TASK PROMPT:
Which lines in the data below contain the string "width"? Return each of those lines in full.

DATA LISTING:
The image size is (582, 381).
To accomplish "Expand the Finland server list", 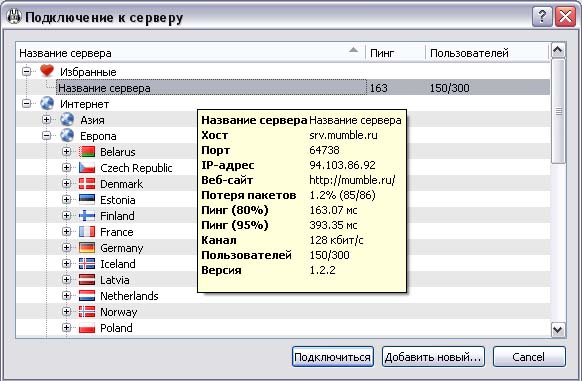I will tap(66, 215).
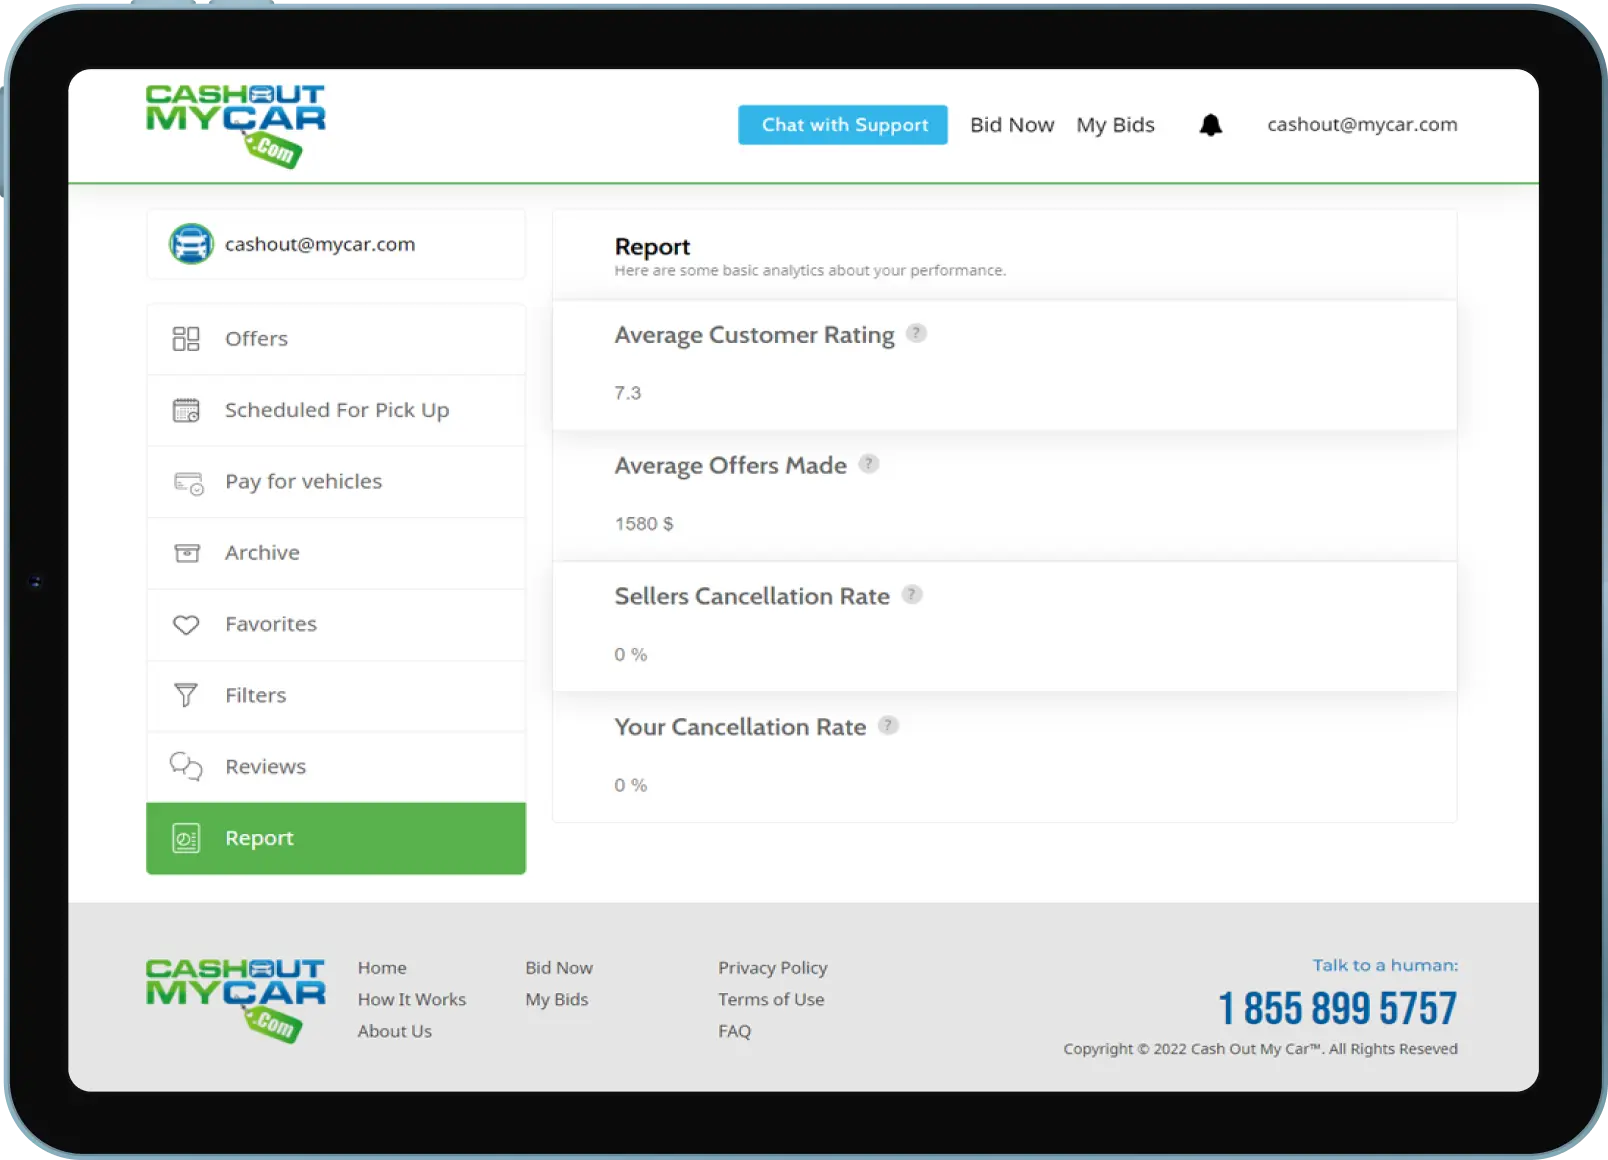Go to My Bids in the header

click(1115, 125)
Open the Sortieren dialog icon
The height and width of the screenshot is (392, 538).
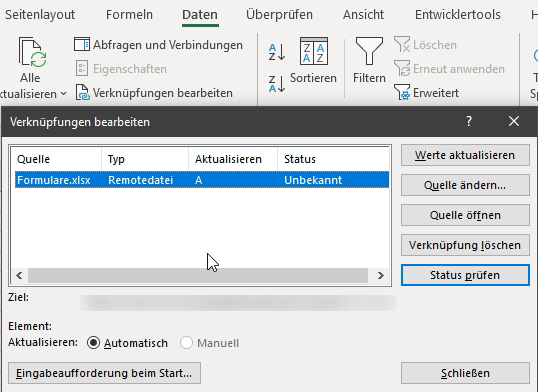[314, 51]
---
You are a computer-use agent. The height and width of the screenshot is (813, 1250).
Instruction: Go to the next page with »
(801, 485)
==
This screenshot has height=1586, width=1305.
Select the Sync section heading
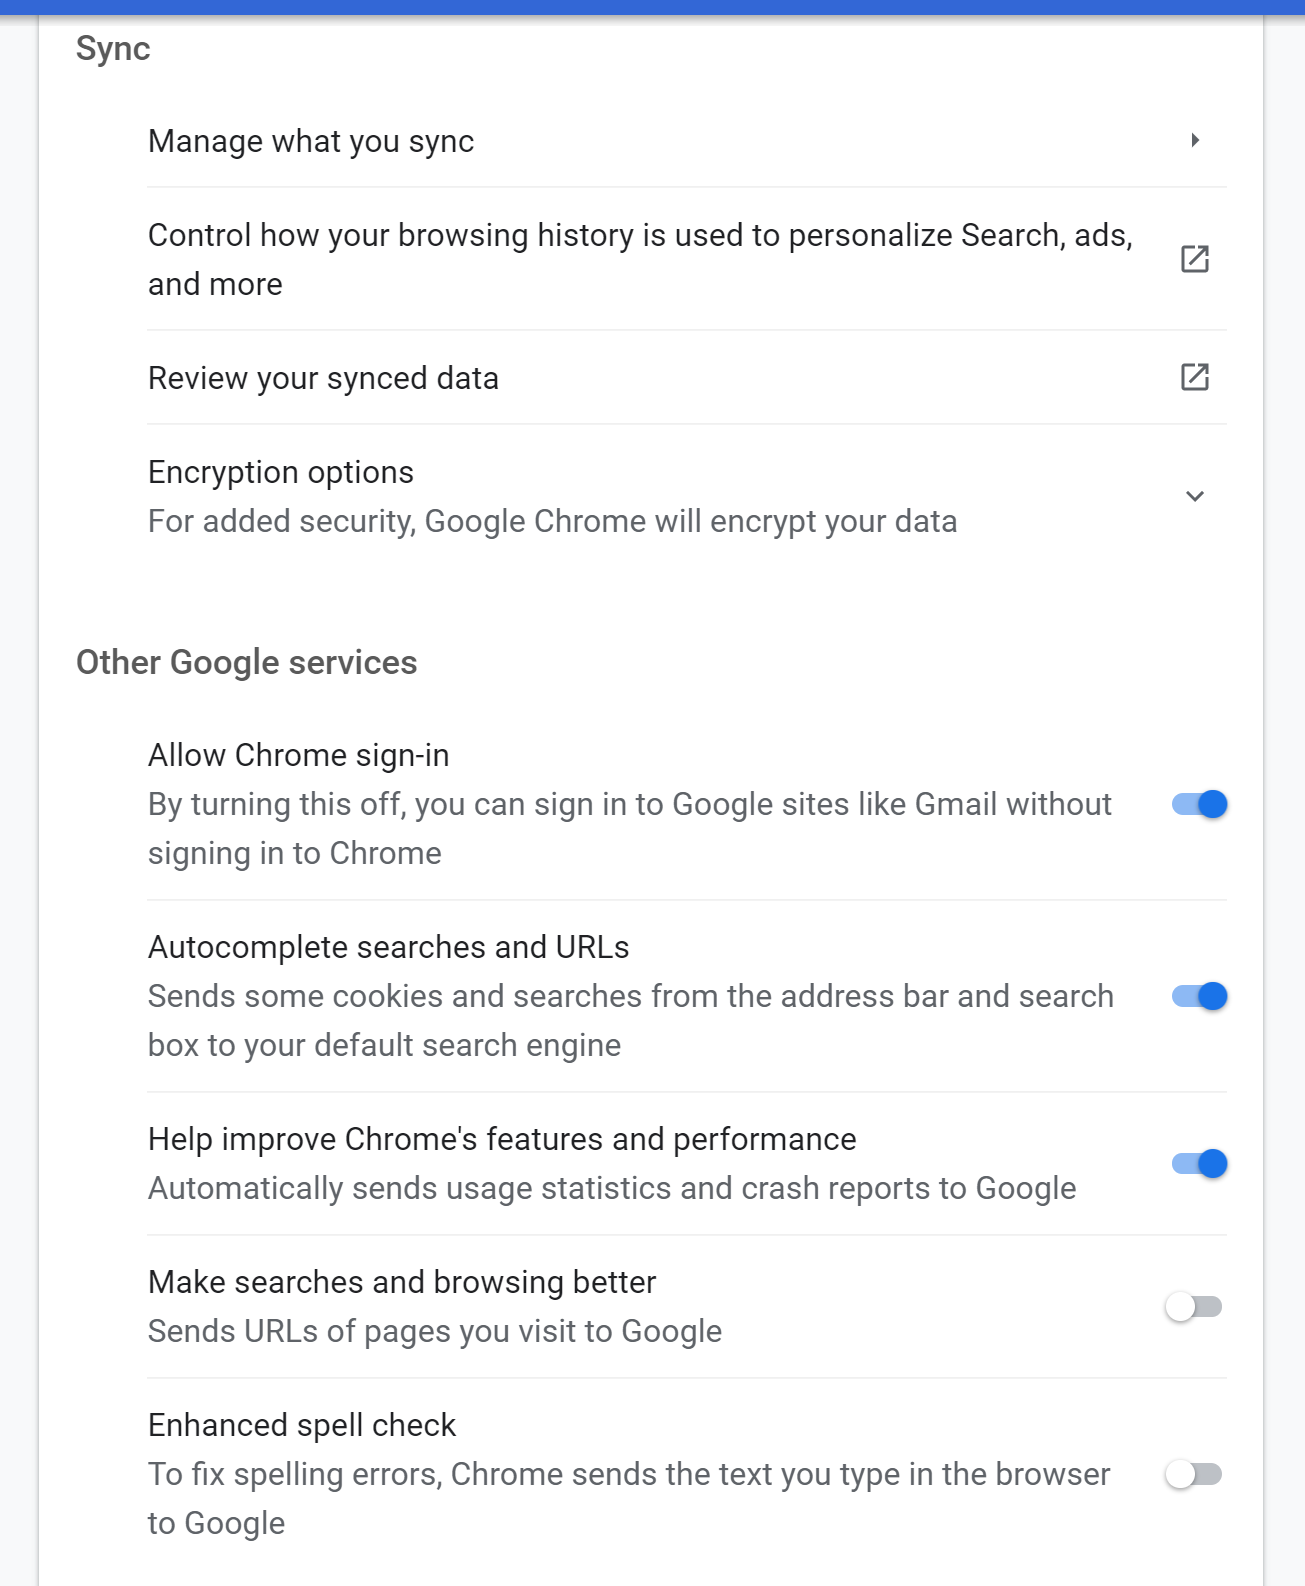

TASK RESULT:
The height and width of the screenshot is (392, 538).
You are a computer-use agent. The height and width of the screenshot is (813, 1250).
This screenshot has height=1586, width=1305.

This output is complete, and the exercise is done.